22.1.06

UN ANGELITO CON SINDROME DE DOWN, ASOMADO A LA VENTANA

Pequeño angelito de gen ingrato. Carita redonda, mofletuda, sonriente. Como una veleta viran sus ojos hacia el horizonte infinito de sus pensamientos de niño grande, de neonato adulto con vestiditos de pana y zurrón de pastor de ventanas, de bolita rosa con sonrisa verdadera.

Se asoma a la ventana y rie, quizá de la indispensablidad remota de sus propios pensamientos, quizá de lo poderoso de su imaginación, rota por la idiosincracia de su nacimiento; Tan blanca y pequeña que parece que te traspasa con sus ojos ovalados y reflectantes, difusos, felices, olvidados tras una ventana de calle de barrio de trabajadores, de ciudad dormida, de pais ausente.

Tiene treinta años, quien sabe si más. Aun así, en el fondo de esa carcasa de hombre poblado, lampiño y ocre, reside un alma chiquita que observa temeroso y risueño, a la vez, la vida extraña que se le asoma a los ojos; El desencuentro de lo cotidiano que le hace reir tras los barrotes oxidados de su ventana; Ese alféizar de chocolate y menta donde se sienta a reposar la vida que le señala con el dedo, donde la sinfonía de acontecimientos que es su propia vida, más allá del jardín de lo sociable, mas allá de la edificabilidad de lo sociable, le juzga por ser diferente, por ser humano, por ser una sonrisa que se pierde en la ventana.

Confieso que me ha asustado, ahí, tras las cortinas de su casa de ventanas. Inquieto, melodioso, realizando carantoñas imposibles; Hablando solo y contando con sus manitas regordetas una gruesa de percepciones, de documentos visuales imaginarios; Históricos colores que su mente escucha al compás de sus labios resquebrajados, maderiles, viciados por el nervio y por sus muecas.
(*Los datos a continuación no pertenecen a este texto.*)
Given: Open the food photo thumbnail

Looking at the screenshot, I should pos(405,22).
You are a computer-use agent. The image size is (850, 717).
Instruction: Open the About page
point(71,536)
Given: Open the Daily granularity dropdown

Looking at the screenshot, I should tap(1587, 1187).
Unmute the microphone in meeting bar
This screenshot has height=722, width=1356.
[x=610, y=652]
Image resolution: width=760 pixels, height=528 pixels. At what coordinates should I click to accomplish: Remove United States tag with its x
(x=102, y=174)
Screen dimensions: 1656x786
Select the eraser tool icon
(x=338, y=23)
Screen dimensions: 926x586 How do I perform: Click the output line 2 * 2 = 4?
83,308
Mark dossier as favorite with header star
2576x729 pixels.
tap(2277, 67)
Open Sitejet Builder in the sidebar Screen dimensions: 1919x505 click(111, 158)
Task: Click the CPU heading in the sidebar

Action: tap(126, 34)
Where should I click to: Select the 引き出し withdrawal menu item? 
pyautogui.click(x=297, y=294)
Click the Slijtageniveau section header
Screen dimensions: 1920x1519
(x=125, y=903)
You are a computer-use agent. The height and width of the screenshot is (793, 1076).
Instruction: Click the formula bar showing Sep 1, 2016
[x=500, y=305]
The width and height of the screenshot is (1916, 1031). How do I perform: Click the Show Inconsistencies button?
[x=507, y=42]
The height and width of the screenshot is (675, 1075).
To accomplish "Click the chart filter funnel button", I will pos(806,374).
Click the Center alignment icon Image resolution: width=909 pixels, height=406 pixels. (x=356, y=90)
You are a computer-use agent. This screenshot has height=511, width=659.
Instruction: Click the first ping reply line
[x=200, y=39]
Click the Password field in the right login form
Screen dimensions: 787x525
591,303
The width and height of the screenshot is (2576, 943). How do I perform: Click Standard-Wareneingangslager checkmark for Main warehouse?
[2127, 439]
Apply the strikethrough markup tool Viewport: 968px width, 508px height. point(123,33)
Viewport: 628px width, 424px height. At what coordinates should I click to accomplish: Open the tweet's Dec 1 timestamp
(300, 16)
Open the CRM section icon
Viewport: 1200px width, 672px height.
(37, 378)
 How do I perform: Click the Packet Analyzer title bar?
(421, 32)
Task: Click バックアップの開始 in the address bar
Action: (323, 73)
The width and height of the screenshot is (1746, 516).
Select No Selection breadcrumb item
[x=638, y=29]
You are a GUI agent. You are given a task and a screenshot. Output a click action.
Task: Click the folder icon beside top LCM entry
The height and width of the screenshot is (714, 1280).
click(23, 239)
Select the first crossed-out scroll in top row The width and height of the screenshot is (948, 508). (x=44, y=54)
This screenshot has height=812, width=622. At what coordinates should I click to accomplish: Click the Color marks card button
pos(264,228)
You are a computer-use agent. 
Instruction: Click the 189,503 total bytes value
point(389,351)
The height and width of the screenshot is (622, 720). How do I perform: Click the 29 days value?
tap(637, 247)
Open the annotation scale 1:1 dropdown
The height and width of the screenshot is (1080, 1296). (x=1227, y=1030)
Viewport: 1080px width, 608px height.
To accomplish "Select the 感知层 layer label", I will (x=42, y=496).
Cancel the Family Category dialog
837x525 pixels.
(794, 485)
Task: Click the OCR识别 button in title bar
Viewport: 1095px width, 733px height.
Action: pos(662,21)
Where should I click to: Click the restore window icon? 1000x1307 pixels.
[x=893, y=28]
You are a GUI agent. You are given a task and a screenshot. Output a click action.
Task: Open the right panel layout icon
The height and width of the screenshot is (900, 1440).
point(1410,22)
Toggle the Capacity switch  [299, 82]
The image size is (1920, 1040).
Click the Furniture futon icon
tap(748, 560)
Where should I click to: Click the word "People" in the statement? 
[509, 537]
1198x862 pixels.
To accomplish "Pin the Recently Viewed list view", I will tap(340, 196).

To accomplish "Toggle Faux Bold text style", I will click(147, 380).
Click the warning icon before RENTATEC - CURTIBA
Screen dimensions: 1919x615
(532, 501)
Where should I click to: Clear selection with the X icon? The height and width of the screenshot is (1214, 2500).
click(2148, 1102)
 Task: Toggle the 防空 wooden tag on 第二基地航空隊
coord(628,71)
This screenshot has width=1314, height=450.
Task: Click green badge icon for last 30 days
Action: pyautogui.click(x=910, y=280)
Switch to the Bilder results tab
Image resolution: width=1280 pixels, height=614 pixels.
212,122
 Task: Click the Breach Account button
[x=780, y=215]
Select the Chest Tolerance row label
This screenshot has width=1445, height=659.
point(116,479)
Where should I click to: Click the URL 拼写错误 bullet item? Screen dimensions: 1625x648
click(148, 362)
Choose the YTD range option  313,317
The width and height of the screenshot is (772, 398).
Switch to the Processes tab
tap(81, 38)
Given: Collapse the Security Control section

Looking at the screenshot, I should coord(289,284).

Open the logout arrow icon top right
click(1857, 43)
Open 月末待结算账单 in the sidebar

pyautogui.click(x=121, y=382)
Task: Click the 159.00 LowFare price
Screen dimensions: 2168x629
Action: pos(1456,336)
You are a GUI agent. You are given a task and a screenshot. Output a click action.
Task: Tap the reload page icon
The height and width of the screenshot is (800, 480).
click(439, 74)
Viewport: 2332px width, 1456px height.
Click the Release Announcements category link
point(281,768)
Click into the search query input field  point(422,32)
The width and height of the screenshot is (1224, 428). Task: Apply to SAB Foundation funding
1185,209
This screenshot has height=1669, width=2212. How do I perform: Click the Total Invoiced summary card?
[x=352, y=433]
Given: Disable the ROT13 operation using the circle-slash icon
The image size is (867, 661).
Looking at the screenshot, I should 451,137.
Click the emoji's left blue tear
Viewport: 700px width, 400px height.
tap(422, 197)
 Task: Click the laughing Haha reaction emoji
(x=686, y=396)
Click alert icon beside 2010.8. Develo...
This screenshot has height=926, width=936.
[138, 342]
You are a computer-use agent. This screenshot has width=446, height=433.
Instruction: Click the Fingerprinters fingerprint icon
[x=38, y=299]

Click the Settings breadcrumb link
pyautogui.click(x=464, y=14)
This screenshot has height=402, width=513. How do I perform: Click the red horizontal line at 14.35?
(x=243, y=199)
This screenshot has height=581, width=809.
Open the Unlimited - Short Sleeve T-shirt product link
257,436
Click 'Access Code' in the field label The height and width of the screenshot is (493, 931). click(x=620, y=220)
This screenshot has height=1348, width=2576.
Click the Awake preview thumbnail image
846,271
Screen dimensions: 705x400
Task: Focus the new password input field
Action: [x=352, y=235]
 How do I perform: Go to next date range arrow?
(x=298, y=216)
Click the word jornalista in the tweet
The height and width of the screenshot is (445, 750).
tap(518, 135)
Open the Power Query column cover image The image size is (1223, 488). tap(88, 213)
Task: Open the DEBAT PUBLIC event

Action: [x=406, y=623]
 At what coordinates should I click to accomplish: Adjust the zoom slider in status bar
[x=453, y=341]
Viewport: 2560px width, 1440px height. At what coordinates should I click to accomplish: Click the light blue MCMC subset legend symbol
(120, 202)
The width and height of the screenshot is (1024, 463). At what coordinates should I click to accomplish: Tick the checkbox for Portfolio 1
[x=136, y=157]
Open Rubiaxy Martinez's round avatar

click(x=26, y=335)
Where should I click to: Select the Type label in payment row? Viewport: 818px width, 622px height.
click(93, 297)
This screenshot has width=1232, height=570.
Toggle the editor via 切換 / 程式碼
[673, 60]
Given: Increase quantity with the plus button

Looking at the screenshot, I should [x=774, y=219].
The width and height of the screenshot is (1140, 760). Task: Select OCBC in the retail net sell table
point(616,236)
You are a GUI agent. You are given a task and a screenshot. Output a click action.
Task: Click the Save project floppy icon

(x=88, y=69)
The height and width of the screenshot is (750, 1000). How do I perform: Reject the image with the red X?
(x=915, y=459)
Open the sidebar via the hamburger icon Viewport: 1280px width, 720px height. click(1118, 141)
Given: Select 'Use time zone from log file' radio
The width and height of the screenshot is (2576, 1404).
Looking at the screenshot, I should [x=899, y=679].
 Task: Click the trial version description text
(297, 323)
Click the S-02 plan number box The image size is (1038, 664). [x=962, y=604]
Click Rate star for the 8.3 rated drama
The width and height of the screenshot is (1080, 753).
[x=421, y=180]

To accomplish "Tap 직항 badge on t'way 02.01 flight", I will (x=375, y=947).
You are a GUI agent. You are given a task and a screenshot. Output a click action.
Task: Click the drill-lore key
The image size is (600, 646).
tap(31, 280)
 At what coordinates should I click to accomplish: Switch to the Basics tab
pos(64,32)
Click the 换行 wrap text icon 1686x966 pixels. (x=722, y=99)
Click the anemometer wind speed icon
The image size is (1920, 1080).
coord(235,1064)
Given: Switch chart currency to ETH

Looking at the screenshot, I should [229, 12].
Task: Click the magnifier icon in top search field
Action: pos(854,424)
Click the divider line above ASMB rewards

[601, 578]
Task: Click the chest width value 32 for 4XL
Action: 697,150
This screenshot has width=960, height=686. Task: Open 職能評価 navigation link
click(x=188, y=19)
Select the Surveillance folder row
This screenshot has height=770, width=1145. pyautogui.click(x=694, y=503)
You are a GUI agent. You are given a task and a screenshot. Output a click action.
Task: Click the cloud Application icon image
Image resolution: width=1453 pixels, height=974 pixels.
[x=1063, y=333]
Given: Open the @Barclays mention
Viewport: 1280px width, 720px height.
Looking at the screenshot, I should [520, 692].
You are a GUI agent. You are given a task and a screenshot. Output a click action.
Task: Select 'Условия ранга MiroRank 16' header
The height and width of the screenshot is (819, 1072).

Yo lo miro, lo observo detenidamente, y sonrio. Y sonrie. Y sonrio. Entonces, tras esa cadencia de sonrisas que me elevan al nivel de su fragancia de rojas carcajadas, mas allá de su complicidad y comprensión, hallo su lástima, su pena, su dolor de alma, la quebrada sonrisa envuelta en rostro juguetón que se pierde en la lejanía de sus ojos nubosos, melancólicos, disidentes. Le duele su ser, pese a su risa, pese a los metodos de garabatos gestuales que me dedica y regala, gratuitos.

Entonces lo miro, y comprendo. Y entiendo que tras esa mirada de babas y ese rostro perpetuo que me pellizca el corazón, se muestra una persona escondida, un caparazón de sentimientos guardados en una cajita de sorpresas; un cariñoso cariño verdadero en el que la hipocresía y la vanidad no caben, no tienen sentido ni lugar. Y es entonces cuando divago, por instantes, mas allá de los ojos opales del pobrecito, y bien digo, del pobre ser que vive solo asomado a una ventana. Porque en ese momento acepto que su felicidad, su pena, su risa o su tristeza, su despreocupada sonrisa de caramelo, no estará nunca al alcance de mi mano, de mi comprensión, de mi sentir como persona. Que nada es tan cierto y sincero como su mirada de pequeño gran hombre, que todo lo que hace o piensa lo dirime con solemnidad de genio y con alma incandescente de payaso. Que se pierde tras la conceptualidad de lo asumido por el resto, como indiano expulsado de sus prados, como un hijo de Dios cualquiera; lapidado por nuestra incondescendecia, por nuestros prejuicios hacia lo inusual.

Luego, entonces… ¿por qué dicen que el tonto es él, y no nosotros?